The Nigeria Electricity Regulatory Commission (NERC) has directed the Nigeria Bulk Electricity Trading (NBET) company to immediately cease entering into new contracts for the purchase and sale of electricity within the Nigerian Electricity Supply Industry (NESI).
This directive was issued in an Order signed by NERC Chairman Mr Sanusi Garba and Mr Dafe Akpeneye, Commissioner for Legal, Licensing, and Compliance, on Sunday, July 28, 2024, in Abuja.
The Order highlights that since 2022, up to 10 firms have been licensed and shown interest in trading electricity directly with Distribution Companies (DisCos) and eligible customers. Under the new order, NBET must stop engaging in new electricity and ancillary services contracts.

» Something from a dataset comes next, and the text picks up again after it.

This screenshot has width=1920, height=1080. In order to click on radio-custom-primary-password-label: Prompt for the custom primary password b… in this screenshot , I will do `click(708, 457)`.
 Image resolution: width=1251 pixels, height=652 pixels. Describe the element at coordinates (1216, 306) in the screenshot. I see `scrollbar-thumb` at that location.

Any contract executed by NBET in violation of this order will not be approved and will be considered an infraction subject to regulatory sanction.
The new directive allows DisCos to purchase electricity directly from generation companies (GenCos) without NBET acting as an intermediary. NBET is instructed to continue managing existing contracts with five specified GenCos based on their “take or pay” capacities or the average available capacity of their plants in 2023. Capacity from these plants will be allocated to DisCos according to their vesting contracts.
The objectives of this new initiative are to:
- Encourage direct energy contracts between generators or traders and DisCos to reduce the Federal Government’s financial risks.
- Create a more competitive market by changing NBET’s role from being the sole bulk electricity trader.
- Allow hydro and thermal generators with “take-and-pay” contracts to trade directly with DisCos.
- Shift bulk energy trading contracts to “take-or-pay” agreements to increase certainty and discipline among market participants.
Notably, the Electricity Power Sector Reform Act (EPSRA) established NBET to temporarily buy and sell electricity in bulk from power producers to address financial issues in the sector. NBET was licensed as a bulk trader by NERC on August 23, 2011, with a 10-year tenure and potential for renewal as determined by the Commission.